Моя иудейская гордость пела,
Как струна, натянутая до отказа…

А только уж потом:

Я ввалился.
Не снимая сапог, не сняв кобуры…

И ведь совершенно неправдоподобно, что поэма, написанная с таким пафосом, была «чистой лирикой» передавала лишь переживания автора. Очевидно, это символическое описание того, что, как автор себе представлял, произошло со страной.

Интересно, что изданное позже (1973 г.) собрание воспоминаний современников поэта тем ярче воспроизводят этот дух, чем ближе воспоминания написаны к тому времени. Так, у А. Адалис (1935 г.):

«Мы принадлежим к поколению, которому не пришлось разочаровываться. Мы действительно стали „управителями“, „победителями“, „владетелями“ одной шестой части земли… Эдуард Багрицкий принадлежал к поколению и классу победителей. Всё, что было завоёвано ими, принадлежало и ему».

Записи набора данных
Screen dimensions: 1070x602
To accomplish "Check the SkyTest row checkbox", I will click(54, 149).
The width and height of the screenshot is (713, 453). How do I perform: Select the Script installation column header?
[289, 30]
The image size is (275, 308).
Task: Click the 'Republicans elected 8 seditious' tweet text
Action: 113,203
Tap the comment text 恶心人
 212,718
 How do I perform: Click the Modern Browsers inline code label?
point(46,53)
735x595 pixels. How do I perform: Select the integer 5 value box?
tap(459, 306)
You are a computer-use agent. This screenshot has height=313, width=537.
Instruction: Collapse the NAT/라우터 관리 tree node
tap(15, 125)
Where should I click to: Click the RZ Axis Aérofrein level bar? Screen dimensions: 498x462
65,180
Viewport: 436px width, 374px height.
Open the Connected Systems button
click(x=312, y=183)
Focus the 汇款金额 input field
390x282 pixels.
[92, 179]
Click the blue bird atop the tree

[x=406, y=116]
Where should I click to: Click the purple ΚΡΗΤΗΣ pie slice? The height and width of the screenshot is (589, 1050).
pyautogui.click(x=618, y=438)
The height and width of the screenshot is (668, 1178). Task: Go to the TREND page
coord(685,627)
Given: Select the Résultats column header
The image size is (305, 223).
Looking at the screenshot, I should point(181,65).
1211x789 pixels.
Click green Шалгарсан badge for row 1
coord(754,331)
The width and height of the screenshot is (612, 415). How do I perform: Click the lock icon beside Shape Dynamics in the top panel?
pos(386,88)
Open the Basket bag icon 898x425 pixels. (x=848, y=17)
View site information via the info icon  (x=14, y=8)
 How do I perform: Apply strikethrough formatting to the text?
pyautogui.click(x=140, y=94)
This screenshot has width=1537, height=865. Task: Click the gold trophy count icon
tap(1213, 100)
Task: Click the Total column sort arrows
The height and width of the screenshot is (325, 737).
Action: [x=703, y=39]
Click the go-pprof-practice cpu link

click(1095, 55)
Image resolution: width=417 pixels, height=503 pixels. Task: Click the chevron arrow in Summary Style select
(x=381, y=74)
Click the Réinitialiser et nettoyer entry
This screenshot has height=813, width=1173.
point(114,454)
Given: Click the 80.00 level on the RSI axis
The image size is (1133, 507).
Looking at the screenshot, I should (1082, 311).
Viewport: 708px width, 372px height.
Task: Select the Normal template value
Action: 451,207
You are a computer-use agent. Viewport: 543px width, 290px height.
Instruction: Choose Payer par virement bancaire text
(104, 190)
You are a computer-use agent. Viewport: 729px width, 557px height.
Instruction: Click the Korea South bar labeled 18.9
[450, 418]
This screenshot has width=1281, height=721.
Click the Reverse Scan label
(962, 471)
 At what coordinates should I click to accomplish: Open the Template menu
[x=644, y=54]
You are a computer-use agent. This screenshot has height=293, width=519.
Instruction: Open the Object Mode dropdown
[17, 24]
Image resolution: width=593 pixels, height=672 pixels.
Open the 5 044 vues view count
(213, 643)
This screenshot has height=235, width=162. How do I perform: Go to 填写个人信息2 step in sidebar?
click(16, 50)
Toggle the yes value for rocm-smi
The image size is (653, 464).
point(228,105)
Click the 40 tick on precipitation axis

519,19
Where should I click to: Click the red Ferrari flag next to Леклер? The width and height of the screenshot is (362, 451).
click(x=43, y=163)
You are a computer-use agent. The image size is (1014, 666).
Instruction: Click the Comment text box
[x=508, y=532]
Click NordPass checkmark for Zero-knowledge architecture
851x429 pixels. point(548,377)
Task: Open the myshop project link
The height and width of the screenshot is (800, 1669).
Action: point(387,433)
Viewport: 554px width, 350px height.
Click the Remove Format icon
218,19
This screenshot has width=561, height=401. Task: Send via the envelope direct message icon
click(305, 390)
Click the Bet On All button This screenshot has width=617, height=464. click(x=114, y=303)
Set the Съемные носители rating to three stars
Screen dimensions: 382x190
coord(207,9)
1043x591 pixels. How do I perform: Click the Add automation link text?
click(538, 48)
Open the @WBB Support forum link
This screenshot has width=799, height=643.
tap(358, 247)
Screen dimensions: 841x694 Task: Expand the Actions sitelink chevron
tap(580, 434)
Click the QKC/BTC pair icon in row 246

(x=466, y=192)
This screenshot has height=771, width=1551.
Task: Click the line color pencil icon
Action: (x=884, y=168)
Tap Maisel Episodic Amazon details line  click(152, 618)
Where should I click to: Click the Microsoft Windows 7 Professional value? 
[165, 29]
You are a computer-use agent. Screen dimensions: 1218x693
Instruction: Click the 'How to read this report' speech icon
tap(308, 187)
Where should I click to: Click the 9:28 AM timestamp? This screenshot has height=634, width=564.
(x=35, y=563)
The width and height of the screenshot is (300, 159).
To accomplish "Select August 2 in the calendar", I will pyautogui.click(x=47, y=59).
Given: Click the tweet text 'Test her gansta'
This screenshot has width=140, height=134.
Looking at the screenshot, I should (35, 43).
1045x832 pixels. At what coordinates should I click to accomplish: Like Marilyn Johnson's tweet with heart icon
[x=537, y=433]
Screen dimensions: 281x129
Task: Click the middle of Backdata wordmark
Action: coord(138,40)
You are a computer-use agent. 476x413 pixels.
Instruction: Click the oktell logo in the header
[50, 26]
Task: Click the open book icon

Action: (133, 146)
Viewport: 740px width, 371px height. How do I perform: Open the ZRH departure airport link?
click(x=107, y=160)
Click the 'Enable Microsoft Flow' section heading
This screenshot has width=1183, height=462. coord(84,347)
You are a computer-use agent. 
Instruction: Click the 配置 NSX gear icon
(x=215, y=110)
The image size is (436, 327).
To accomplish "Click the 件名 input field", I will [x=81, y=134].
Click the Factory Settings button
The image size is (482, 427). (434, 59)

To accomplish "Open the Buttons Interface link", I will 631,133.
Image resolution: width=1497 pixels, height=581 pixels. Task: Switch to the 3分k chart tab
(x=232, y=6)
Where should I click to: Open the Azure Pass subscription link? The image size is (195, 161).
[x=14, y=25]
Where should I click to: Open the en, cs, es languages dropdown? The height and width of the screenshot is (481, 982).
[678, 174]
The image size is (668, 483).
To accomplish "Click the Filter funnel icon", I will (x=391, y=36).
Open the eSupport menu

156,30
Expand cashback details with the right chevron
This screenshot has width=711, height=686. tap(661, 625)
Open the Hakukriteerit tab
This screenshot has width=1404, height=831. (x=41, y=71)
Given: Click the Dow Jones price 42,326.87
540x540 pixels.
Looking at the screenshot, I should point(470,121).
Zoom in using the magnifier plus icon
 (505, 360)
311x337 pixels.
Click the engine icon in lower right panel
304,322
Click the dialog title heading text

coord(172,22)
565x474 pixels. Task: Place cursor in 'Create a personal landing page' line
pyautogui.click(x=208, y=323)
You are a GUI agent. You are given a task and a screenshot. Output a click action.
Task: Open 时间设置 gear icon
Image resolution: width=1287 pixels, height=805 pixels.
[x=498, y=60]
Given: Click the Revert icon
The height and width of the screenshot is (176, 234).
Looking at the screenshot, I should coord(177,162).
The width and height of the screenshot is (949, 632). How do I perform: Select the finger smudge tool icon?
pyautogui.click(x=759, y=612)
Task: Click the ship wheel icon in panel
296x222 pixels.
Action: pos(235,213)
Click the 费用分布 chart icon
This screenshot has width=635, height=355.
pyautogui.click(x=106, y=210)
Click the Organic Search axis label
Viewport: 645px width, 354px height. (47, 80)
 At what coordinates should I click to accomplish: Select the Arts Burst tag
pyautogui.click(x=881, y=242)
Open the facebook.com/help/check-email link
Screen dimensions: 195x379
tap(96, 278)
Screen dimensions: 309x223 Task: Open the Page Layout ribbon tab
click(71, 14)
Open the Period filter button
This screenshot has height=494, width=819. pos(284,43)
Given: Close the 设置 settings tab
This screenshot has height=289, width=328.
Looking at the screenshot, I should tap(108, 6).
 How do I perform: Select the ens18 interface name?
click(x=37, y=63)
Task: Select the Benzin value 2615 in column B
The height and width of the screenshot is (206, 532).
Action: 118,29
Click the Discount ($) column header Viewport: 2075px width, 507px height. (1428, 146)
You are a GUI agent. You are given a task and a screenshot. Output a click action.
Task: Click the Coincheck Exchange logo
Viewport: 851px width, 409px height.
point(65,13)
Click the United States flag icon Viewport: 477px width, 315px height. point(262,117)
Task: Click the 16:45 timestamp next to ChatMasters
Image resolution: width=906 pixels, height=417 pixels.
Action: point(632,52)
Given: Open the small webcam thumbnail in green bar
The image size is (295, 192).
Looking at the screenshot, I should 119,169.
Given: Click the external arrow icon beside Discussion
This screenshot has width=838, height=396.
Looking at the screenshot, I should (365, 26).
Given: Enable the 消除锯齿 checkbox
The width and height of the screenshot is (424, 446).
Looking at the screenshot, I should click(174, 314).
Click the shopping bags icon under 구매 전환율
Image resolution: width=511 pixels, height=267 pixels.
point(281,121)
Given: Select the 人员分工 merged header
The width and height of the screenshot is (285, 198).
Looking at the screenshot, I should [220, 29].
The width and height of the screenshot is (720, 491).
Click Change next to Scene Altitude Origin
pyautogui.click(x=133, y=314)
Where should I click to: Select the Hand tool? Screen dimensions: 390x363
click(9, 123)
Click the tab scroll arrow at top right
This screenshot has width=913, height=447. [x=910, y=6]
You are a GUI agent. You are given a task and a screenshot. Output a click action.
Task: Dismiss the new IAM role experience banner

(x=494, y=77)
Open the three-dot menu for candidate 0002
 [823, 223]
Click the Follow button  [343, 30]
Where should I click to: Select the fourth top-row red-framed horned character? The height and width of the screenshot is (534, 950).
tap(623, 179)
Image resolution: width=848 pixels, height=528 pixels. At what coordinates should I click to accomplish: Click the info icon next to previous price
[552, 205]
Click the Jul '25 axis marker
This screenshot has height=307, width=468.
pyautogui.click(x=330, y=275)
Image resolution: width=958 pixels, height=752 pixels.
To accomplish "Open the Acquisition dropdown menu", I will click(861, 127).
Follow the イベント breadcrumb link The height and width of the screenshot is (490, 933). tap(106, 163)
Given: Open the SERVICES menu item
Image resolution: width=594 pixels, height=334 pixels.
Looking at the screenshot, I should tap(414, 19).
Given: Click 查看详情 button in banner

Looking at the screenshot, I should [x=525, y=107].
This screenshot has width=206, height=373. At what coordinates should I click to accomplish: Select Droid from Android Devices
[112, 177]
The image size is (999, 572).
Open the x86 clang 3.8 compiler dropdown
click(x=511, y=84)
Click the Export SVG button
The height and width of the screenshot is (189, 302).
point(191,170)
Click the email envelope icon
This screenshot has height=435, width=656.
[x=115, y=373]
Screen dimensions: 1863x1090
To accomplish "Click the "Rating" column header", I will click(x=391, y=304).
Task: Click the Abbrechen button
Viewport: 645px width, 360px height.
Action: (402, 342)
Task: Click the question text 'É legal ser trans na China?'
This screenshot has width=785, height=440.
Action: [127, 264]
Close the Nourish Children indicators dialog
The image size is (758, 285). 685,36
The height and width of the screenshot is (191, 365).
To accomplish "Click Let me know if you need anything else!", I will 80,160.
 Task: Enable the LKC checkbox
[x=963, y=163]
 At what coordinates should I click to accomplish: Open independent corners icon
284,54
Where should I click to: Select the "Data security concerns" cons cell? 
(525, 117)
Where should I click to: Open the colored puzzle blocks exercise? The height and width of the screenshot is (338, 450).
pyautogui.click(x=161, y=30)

Задание. Продолжите отрывок о поэме Багрицкого, начав сразу после цитаты из воспоминаний А. Адалис. Записи для работы не понадобятся.

Ответ на задание.
У Бабеля:

«Я ловлю себя на мысли, что рай будущего, коммунистический рай, будет состоять из одесситов, похожих на Багрицкого».

Действительно, во всём этом течении одесситы составляли большую часть. В старой своей работе я обращал внимание на то, что книги Ильфа и Петрова, приобретшие такую громадную популярность, были далеко не безобидным юмором. Говоря коммунистическим языком, они «выполняли социальный заказ», а по более современной терминологии, «дегуманизировали» представителей чуждых, «старых» слоёв общества: дворян, бывших офицеров, священников. То есть представляли их в таком виде, что их «ликвидация» не будила никаких человеческих чувств. Позже появилась работа, из которой я узнал, что мои догадки имели весомое подтверждение. Например, Петров писал:

«Я вёл следствия, так как следователей судебных не было. Дела сразу шли в трибунал. Кодексов не было и судили просто: „Именем революции“…»

А ведь такие слова, как напоминает автор работы, произносились в связи с расстрелом.

А об Ильфе его друг, писатель того же «потока», Славин вспоминает, что тот подарил своему другу книгу с подписью:

«Майору государственной безопасности от сержанта изящной словесности».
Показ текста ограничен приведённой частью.